Dataset entries:

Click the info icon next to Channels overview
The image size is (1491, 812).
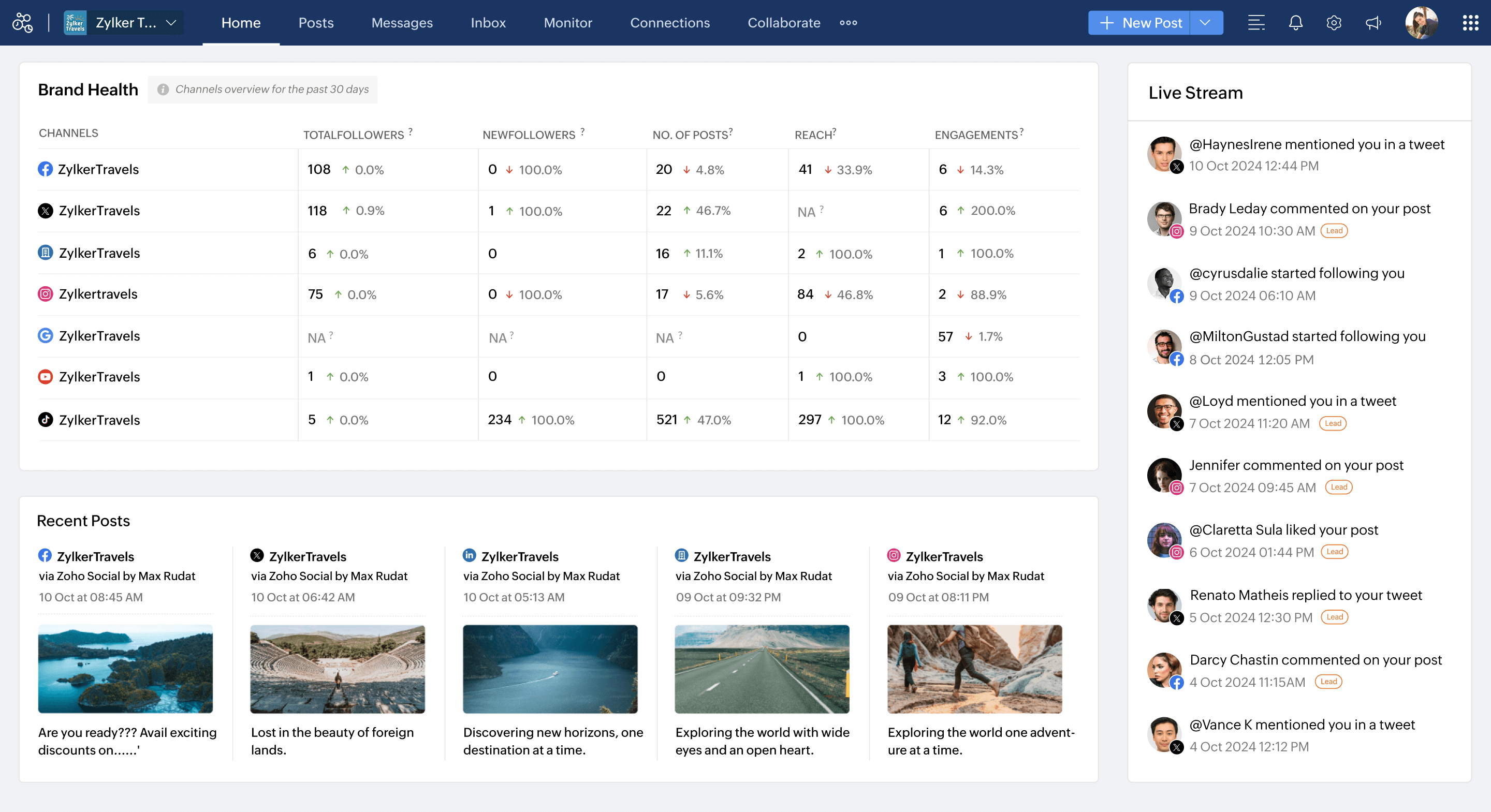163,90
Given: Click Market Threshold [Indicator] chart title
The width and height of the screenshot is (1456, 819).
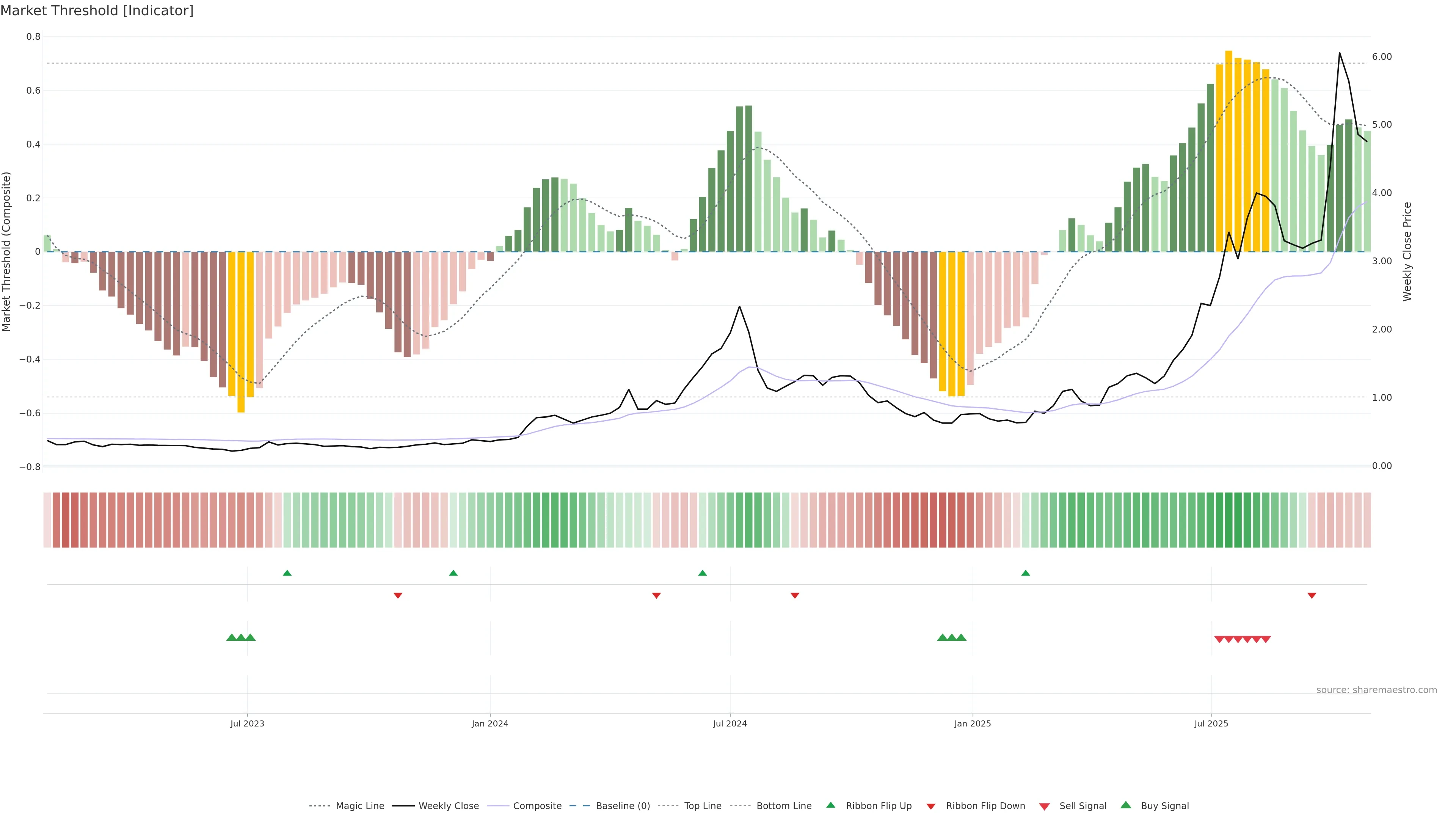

Your task: Would you transcribe all of the data exactly, apart from its pictures?

Your solution:
Click the info icon next to Channels overview
The image size is (1491, 812).
163,90
Given: Click Market Threshold [Indicator] chart title
The width and height of the screenshot is (1456, 819).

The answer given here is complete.